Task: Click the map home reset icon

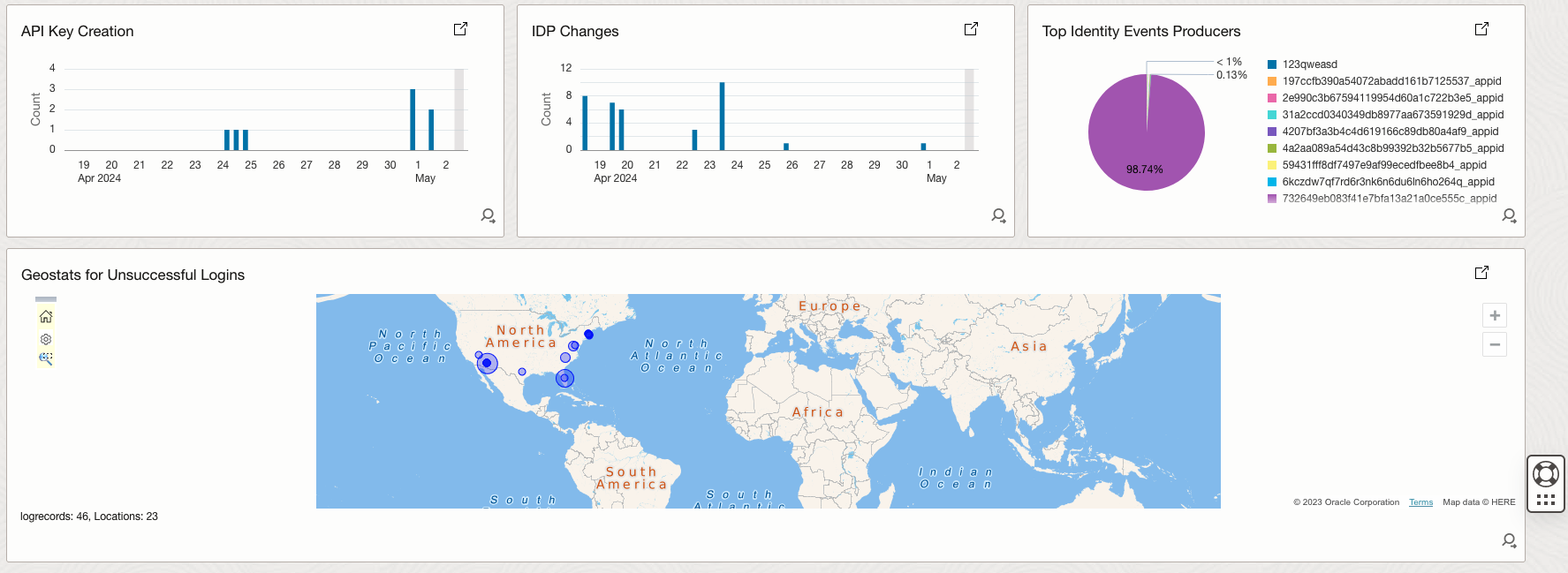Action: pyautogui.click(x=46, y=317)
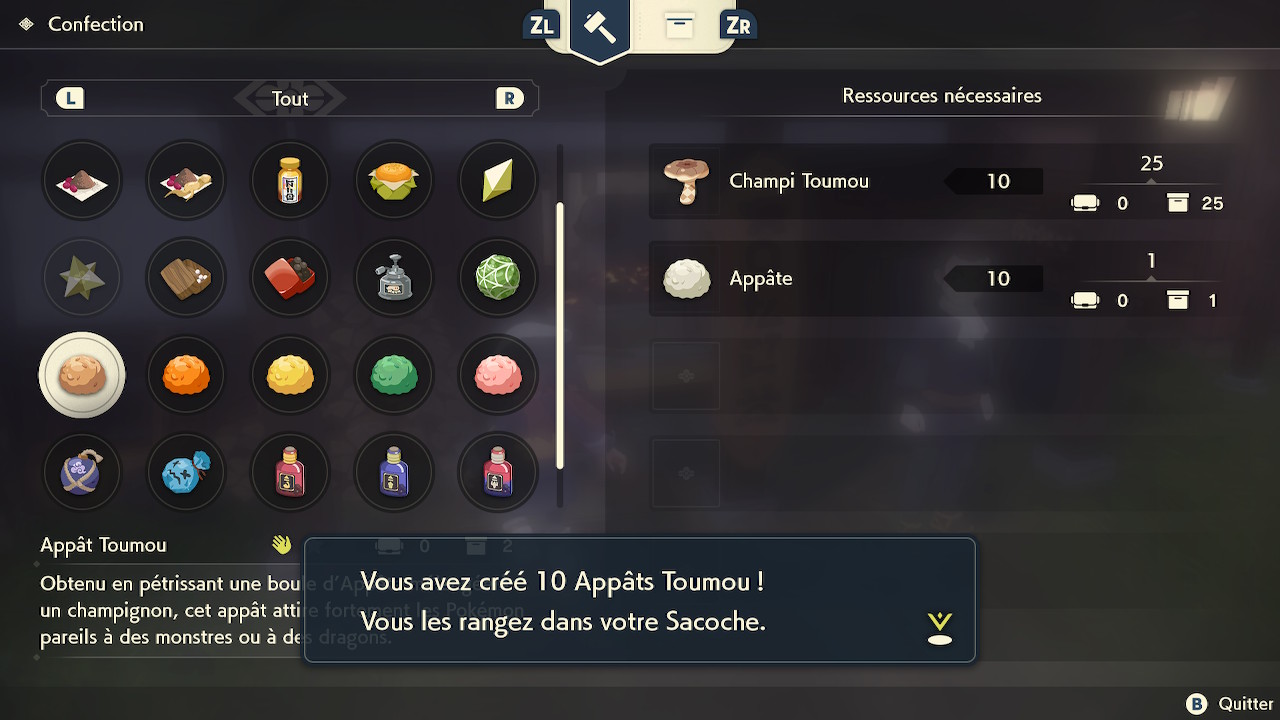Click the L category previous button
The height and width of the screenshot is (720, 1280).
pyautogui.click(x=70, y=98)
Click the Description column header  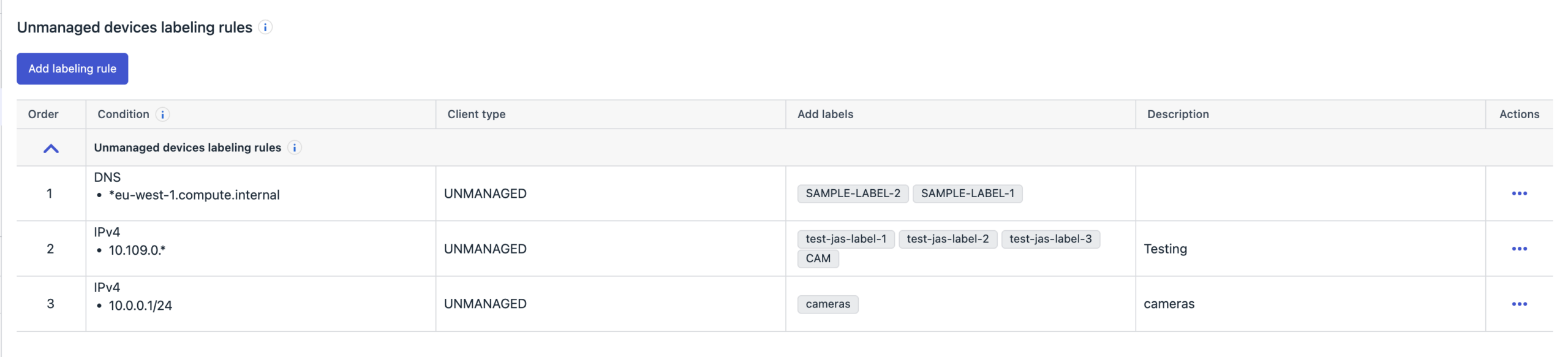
────────────────────
> Work to complete
Set down the material above exactly. Skip any picture.

> Answer space
Task: Click the map home reset icon

Action: pyautogui.click(x=46, y=317)
Click the L category previous button
The height and width of the screenshot is (720, 1280).
pyautogui.click(x=70, y=98)
Click the Description column header  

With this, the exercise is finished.